Beginning on February 24, 2020, DHS and the Department of State (DOS) began implementation of a new standard of whether an applicant for admission to the U.S. or for adjustment of status is likely to become a “public charge” under the inadmissibility ground in the immigration laws. “Public charge” is not defined in the INA, but since 1999, the term “public charge,” as written in the Federal Register refers to a person who is or is likely to become “primarily dependent” on “public cash assistance for income maintenance” or “institutionalized for long-term care at government expense.” Most applicants for adjustment of status will be required to complete a lengthy and burdensome 18-page new Declaration of Self-Sufficiency, Form I-944, with supporting documentary evidence.  Immigrant visa applicants at U.S. consulates will be required to complete a shorter “Public Charge Questionnaire,” Form DS-5540.

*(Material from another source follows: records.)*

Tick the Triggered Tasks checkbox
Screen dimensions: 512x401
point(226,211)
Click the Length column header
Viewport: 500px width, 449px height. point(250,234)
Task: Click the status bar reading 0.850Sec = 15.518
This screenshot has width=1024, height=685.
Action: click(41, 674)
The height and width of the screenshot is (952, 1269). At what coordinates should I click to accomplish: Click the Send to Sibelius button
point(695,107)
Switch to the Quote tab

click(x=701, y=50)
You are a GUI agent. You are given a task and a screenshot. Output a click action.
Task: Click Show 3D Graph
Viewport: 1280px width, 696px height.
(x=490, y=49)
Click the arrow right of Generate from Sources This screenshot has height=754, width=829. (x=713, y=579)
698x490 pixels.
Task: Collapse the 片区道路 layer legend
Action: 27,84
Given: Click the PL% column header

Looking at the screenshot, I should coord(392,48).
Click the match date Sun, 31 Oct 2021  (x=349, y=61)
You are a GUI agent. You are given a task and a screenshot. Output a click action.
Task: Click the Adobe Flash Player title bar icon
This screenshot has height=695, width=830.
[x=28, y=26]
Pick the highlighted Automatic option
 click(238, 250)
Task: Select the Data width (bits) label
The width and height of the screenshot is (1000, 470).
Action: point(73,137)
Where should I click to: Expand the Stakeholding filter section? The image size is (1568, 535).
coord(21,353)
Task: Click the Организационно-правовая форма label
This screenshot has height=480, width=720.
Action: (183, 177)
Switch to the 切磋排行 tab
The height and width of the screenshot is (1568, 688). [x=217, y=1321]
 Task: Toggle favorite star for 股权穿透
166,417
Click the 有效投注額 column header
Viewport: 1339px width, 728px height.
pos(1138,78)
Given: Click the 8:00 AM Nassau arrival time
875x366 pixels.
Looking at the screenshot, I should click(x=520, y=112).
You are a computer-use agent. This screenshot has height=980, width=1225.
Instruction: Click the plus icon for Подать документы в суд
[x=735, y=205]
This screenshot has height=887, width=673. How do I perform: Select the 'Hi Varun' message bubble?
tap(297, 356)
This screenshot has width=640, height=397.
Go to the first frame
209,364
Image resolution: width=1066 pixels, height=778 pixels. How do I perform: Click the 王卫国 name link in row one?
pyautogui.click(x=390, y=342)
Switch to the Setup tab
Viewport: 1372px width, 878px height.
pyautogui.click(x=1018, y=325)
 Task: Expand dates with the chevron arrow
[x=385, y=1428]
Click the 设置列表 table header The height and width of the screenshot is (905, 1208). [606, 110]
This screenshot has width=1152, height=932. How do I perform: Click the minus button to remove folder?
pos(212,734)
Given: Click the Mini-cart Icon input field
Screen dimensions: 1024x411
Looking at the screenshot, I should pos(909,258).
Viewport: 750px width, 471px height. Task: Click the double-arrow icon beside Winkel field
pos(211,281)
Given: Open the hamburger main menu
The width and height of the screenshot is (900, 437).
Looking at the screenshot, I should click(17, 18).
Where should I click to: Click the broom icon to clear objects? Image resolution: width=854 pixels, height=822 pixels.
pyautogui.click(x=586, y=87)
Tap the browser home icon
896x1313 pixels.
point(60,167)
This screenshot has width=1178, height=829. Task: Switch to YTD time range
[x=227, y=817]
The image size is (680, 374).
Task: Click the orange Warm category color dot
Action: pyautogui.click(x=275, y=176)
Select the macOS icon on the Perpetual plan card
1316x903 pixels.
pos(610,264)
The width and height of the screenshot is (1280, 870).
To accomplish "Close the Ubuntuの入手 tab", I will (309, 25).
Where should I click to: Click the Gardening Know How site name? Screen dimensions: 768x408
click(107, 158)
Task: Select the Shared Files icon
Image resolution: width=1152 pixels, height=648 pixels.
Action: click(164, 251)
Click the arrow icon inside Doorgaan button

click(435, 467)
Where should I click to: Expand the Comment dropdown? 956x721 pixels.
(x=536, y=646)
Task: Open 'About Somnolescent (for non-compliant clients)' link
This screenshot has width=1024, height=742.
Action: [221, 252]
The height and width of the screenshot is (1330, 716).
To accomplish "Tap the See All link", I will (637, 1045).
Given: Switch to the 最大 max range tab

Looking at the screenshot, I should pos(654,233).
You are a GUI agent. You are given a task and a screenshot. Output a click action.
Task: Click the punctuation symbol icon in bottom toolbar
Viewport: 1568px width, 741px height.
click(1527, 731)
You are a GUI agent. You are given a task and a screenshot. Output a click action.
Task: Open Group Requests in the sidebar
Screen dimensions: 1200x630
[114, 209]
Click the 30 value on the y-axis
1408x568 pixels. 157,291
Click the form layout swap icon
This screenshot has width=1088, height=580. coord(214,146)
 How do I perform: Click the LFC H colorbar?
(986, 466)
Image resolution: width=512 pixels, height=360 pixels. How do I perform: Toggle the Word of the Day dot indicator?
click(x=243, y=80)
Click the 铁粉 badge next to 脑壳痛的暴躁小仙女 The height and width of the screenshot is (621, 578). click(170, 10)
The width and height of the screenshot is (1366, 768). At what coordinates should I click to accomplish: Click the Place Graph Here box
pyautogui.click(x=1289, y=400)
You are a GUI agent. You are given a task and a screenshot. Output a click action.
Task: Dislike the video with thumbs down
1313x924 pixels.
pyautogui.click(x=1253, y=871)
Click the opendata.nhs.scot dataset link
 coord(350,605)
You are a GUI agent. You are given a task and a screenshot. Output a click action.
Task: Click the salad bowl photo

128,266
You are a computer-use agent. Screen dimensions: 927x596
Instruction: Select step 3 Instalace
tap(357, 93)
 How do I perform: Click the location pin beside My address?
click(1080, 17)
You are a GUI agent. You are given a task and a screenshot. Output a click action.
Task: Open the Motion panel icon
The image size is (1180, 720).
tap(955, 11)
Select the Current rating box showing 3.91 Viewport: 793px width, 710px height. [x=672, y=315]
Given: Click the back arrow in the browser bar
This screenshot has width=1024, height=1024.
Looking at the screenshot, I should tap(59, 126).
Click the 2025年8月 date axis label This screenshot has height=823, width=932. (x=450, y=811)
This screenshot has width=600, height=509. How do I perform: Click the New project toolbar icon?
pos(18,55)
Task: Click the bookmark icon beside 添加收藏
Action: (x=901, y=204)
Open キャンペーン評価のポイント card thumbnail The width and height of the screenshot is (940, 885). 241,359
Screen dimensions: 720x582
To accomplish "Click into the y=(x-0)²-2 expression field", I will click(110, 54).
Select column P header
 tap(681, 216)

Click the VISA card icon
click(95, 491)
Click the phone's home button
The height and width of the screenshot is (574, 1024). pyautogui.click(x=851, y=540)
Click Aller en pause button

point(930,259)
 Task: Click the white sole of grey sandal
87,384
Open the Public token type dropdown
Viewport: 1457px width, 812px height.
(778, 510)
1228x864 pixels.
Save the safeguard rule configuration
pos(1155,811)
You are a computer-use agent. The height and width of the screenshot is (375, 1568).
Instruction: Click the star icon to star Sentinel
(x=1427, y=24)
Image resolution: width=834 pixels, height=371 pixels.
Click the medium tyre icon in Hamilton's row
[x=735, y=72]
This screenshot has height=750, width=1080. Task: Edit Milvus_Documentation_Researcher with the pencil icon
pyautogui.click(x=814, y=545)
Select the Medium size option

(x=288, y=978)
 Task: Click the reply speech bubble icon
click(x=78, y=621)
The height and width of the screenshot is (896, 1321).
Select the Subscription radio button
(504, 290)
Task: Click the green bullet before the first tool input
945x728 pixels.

Adjustment of Status by USCIS

Under the new rule, a public charge inadmissibility determination will be made by USCIS by using a totality of the circumstances approach that weighs the foreign national’s age, health, family status, education and skills, assets, resources, and financial status. Form I-944 not only requires information about these attributes, but in order to rely on them as positive factors, documentary evidence is required. For example, not only must health insurance information be provided but also a copy of the health insurance card as well as the health insurance policy. For foreign graduates, in order to get credit for a foreign master’s degree, that degree must be evaluated to be the equivalent of U.S. degree. For assets such as property, formal appraisals are requested. (It is unclear if, for example, USCIS will ultimately accept instead a state tax assessment as proof of the property’s value). Credit scores from one of the three official credit companies (Equifax, Experian, and TransUnion) is also required. To rely on bank account assets, 12 months of bank statements for each account must be provided. While gathering this kind of information is not necessarily difficult, it is time-consuming, burdensome, and is likely to make the process more expensive.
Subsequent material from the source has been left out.